Outubrite

21:48


Venho apresentando os sintomas desde setembro; cansaço excessivo, sono, pesadelos absurdos, medo; mas como boa brasileira ignorei ao máximo, bom outubro chegou e está impossível de continuar ignorando. É a doença do vestibulando.
Esse foi o ano em que eu decidi que finalmente entraria em uma universidade pública, então para que isso se realizasse com mais facilidade entrei no cursinho pré-vestibular no começo do ano. Um ano dedicado a estudos que eu já deveria estar careca de saber, afinal foram 11 anos no colégio para que nos dias das provas estivesse tudo esclarecido, eer... não!
Eu achei que conseguiria estudar de acordo com as recomendações dos professores: aula dada, aula estudada HOJE. Que eu pintaria os quadradinhos de tarefa feita sem problemas, completaria as listas extras no horário de almoço, manteria meu horário de estudo organizado e que tiraria dúvidas no plantão. Tinha até um post planejado para ajudar quem está na mesma situação de estudos que eu. Mas obviamente não rolou toda essa disciplina.
Já faz 4 anos que eu terminei o ensino médio e devido as memória apagadas dessa época, eu estava empolgada com mais um ano de estudos, "vai ser divertido, vou até fazer amizades", pensei ingenuamente. O começo foi realmente mágico e um pouco solitário, completei duas apostilas, estudava quando o trabalho dava uma folga, amava meus professores e terminei o semestre sem nenhuma falta (ok, talvez duas). Não fiz amigos, algumas colegas de "oi" "até amanhã" e só. Fui para as férias com a promessa de terminar as apostilas que eu não tinha conseguido e me esforçar mais em matemática, afinal é minha segunda fase. Eu pensava em segunda fase sem nem ter conseguido a primeira, era muita esperança para uma pessoa só. Eu realmente estudei durante uns dias, mas somente as matérias que eu gostava mais.
As aulas voltaram e com elas a vontade de continuar em casa; agosto e setembro foram meses horríveis na minha vida geral e isso afetou tudo, principalmente minha falta de forças para sair da cama e ir atrás da realização da minha vida. Eu já não aguentava mais ficar o período todo dentro da sala de aula, as matérias de exatas que já me davam arrepios agora me davam asco, nem meus professores preferidos escaparam do meu pensamente de "o que eu estou fazendo aqui?".
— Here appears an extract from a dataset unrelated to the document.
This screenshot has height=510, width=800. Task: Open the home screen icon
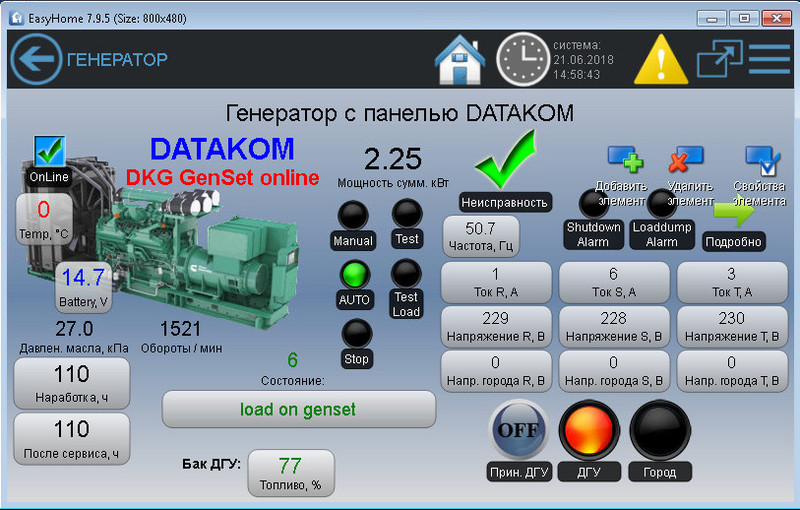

Agora com o Enem tão perto e real essas sensações de vazio e incompreensão só aumentam, "será que eu vou acertar esse tipo de exercício?" "e se eu passar, como vou me sustentar longe de casa?" "é esse curso mesmo que vai me fazer feliz?" "por que eu não estudei mais?" "e se eu não passar?"Eu estou apavorada como nunca estive antes, tenho mil planos paralelos na cabeça caso as coisas não saiam como o previsto e outros mil caso dê tudo certo, mas ainda assim não me sinto bem o suficiente nessa situação. Eu me sinto sozinha, desamparada e infantil; vivo para me convencer que vale a pena e que vai dar tudo certo apesar dos tantos "e se". Vivo cada dia lutando contra os milhares de questionamentos que querem me sufocar, vivo tentando não me perder em mim mesma. Sozinha, e isso é assustador.